Why Rossana Campo Is Your Next Italian Women’s Lit Obsession

Rossana Campo Is Your Next Italian Women’s Lit Obsession - cover's book Libere e un po' Bastarde pink

The Italian writer’s raw, real, and fiercely honest stories are shaking up Italian women’s narratives— exploring love, freedom, and all the messy feels. If you’re craving books that hit different and keep it 100, Campo’s got you covered

Rossana Campo Is Your Next Italian Women’s Lit Obsession - cover's book Libere e un po' Bastarde pink

08/08/2025


By Camilla Sarra. Cover image: detail from Libere e un po’ Bastarde book cover, Bompiani (2025).

Rossana Campo: A Fierce Authentic Voice in Italian Women’s Literature

For more than thirty years, the author has embodied a unique and penetrating voice in the landscape of contemporary Italian literature—a voice that reveals with strength and delicacy the inner worlds of women. It is a voice that can be sharp and biting, raw yet profoundly intimate, capable of traversing the hidden and complex terrains of the female soul with passion. Since her stunning debut in 1992 with In principio erano le mutande (In the Beginning Were the Panties), which quickly became a cult classic, the author has distinguished herself by narrating freedom, desire, love, and resistance with rare and unwavering emotional clarity.

Rossana Campo’s narrative style vividly captures the way women speak to each other: with whispers and shouts, with the tenderness and urgency of those who know that words can be both a refuge and a weapon. She proved this in her acclaimed novels—from L’Attore americano (The American Actor) to the award-winning Dove troverete un padre come il mio (Where Will You Find a Father Like Mine)—and now in her latest masterpiece, Libere e un po’ bastarde (Free and a Little Bit Wicked, Bompiani), arguably her most political, disarming, and deeply human work to date.
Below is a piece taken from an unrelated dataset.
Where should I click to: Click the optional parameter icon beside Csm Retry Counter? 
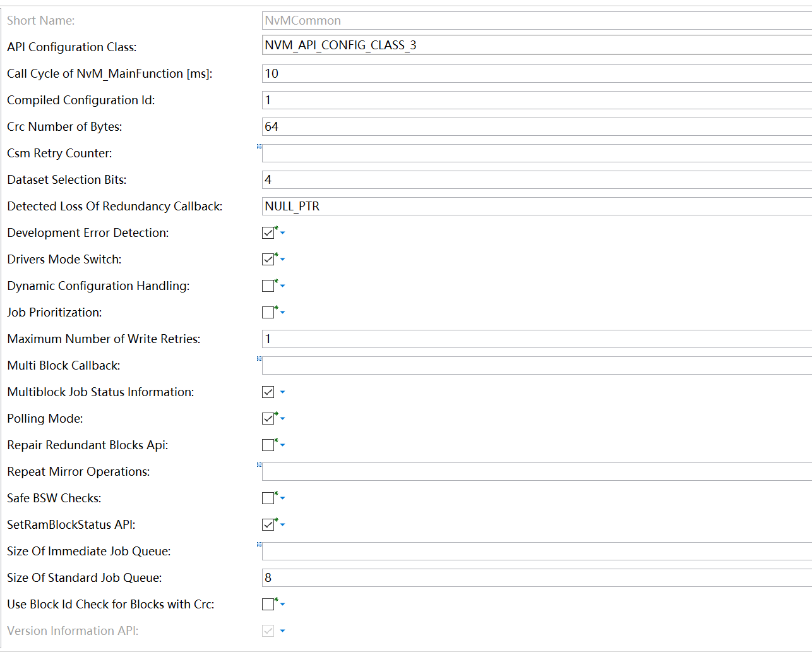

Inside the Book: Fierce Women & Radical Rebellion 

At the beating heart of this novel is Betti, a screenwriter living in Paris, a woman both sharp and deeply self-aware, embodying the emotional complexity and ambiguity of contemporary life. Through her eyes, we meet an intertwined circle of women, friends and companions, all in middle age—women who share wine and late-night talks, who confess their vulnerabilities yet fiercely protect one another.
Among them are vivid figures: Alice, fragile and searching for a self that slips away; Gloria, a fading actress trapped in an oppressive marriage with a controlling director; Federica, a scholar on the brink of an ill-fitted union; and Sylvie and Lorenza, a long-term couple whose intimacy is beginning to crack. These are not mythic heroines but living, breathing contradictions—capable of rage, tenderness, and everything in between. Betti navigates her emotional world balanced between two destabilizing loves: one with Leila, a married woman who might offer stability, and the other with Justine, a younger, elusive woman embodying pure, wild, uncontrollable desire. Through these relationships, the italian writer courageously and sensitively explores queer love, refusing to simplify or explain, allowing mystery and complexity to speak for themselves.

A Novel That Redefines Female Identity and Desire

Libere e un po’ bastarde tells of a fluid femininity, constantly evolving, never confined by social roles or expectations. The women in this novel are not defined by motherhood, marriage, or traditional roles—they define themselves through pleasure, grief, intuition, and rebellion. Their bodies—alive and pulsating—stand at the narrative’s center, not as mere symbols, but as tangible realities that age, desire, and reveal themselves unfiltered. Female sexuality, often queer, is portrayed with a delicacy and realism that offer a rare, honest, and innovative view of intimacy between women in contemporary literature. The author grants her characters—and her readers—the freedom to be many things at once, without apology or justification.

The Author’s World: Female Freedom as Conscious Imperfection

In the author’s world, freedom is not a static goal but an ongoing, imperfect journey. Her protagonists are not free despite their flaws, but precisely because of them. Their agency emerges from uncertainty, from the conscious choice to be heard, from the decision to choose themselves, always. The author rejects the stereotypical ideal of the “strong woman” in favor of a more authentic truth: women who make mistakes, change their minds, fall and rise again, and refuse to be erased or marginalized. It is a quiet revolution, made of daily resistance, emotional survival, and courageous imperfection.

The Book Redefining Women’s Power 

In an era dominated by the race for efficiency, productivity, and aesthetic perfection, Rossana Campo’s Libere e un po’ bastarde powerfully reclaims slowness, nuance, and the beauty of imperfection and disorder. It is a novel that reads quickly but lingers long after the last page—because it speaks of women we know, who we are, or who we wish to become. The title itself is a manifesto: suggesting that freedom may come at a cost or with an uncomfortable label—but it is worth it. The author’s writing reminds us that living fully and loving deeply are already acts of resistance. At a time when women’s literature risks being tamed or commodified, the author stands firm and graceful, showing that storytelling can still be a gentle form of rebellion—and a lasting act of love.